Kathy Nelson was fed up with hearing, “No.” For the second time, Kansas City lost out on being host city for the NCAA Division I Wrestling Championship.
“I’m a big wrestling fan, and I was so frustrated,” said Nelson, CEO of the Greater Kansas City Sports Commission & Foundation. “So I flew to the committee members and said: ‘Why did you not pick Kansas City? What are we missing?’ … And I’ll never forget — the chair of the NCAA wrestling committee from Oklahoma City said, ‘Your airport sucks.’”
Now, fast forward to the new $1.5 billion single-terminal airport that officially debuted Tuesday. It’s a “game changer,” she said during the Kansas City Business Journal’s Power Breakfast on Tuesday.

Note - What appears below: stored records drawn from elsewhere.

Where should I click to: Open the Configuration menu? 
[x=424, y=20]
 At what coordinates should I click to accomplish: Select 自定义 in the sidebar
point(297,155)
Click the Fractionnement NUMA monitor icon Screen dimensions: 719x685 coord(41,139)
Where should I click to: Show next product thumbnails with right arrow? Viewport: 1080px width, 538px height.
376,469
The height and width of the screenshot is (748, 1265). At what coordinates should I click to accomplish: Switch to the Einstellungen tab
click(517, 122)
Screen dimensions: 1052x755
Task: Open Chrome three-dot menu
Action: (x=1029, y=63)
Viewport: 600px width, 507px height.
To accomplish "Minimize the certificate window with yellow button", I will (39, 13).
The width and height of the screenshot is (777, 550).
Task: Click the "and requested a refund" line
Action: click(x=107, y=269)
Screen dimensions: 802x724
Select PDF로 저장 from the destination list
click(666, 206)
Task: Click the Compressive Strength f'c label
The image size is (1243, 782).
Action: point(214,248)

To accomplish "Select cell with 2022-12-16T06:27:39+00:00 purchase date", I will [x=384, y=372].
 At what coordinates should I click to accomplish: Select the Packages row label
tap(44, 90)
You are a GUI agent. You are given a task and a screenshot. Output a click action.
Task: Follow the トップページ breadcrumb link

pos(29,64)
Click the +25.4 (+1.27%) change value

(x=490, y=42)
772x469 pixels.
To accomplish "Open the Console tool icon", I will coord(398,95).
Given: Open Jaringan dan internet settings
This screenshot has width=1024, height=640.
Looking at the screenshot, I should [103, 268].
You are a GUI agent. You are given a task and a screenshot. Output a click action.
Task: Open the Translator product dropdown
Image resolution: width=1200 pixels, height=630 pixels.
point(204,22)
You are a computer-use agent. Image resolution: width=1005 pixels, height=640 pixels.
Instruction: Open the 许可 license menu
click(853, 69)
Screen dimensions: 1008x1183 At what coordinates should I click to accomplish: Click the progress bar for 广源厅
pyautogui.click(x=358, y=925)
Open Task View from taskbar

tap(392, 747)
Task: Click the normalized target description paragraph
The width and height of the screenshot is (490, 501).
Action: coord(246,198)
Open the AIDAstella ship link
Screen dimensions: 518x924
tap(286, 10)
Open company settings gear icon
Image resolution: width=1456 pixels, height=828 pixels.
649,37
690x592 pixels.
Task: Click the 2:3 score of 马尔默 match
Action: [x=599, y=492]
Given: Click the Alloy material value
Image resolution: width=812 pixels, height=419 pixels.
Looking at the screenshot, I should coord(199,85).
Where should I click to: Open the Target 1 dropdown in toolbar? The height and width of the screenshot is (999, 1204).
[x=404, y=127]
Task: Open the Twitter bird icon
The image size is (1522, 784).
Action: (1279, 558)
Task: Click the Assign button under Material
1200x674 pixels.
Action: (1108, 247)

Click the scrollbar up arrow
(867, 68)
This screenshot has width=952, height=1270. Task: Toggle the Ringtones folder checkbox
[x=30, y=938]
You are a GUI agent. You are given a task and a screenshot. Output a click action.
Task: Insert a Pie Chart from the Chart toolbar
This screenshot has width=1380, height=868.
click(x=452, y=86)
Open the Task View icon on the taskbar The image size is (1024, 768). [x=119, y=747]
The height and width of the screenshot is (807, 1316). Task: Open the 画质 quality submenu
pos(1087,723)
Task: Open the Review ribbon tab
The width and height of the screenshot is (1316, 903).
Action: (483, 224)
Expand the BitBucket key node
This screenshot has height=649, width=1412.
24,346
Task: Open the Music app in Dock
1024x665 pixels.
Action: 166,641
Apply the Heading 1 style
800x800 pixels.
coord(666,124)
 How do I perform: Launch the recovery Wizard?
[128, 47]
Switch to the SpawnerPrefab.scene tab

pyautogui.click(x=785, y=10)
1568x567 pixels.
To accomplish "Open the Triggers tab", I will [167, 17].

Pitching the need for a new Kansas City International Airport became a multiyear effort, and in 2017, that work paid off with voters overwhelmingly approving the single-terminal project. The day after the vote, Nelson drove to Oklahoma City with a newspaper in hand that touted the win. She set it down on the committee chair’s desk.
“I just said, ‘Now you can’t tell me no,’” she said. “And now we’re hosting.”
The championship heads to T-Mobile Center in 2024, and the venue expects to sell out all six sessions, with about 8,000 to 18,000 people a session. The Sports Commission estimates an economic impact of about $26 million.
“(It’s) the largest collegiate championship next to a men’s Final Four,” she said.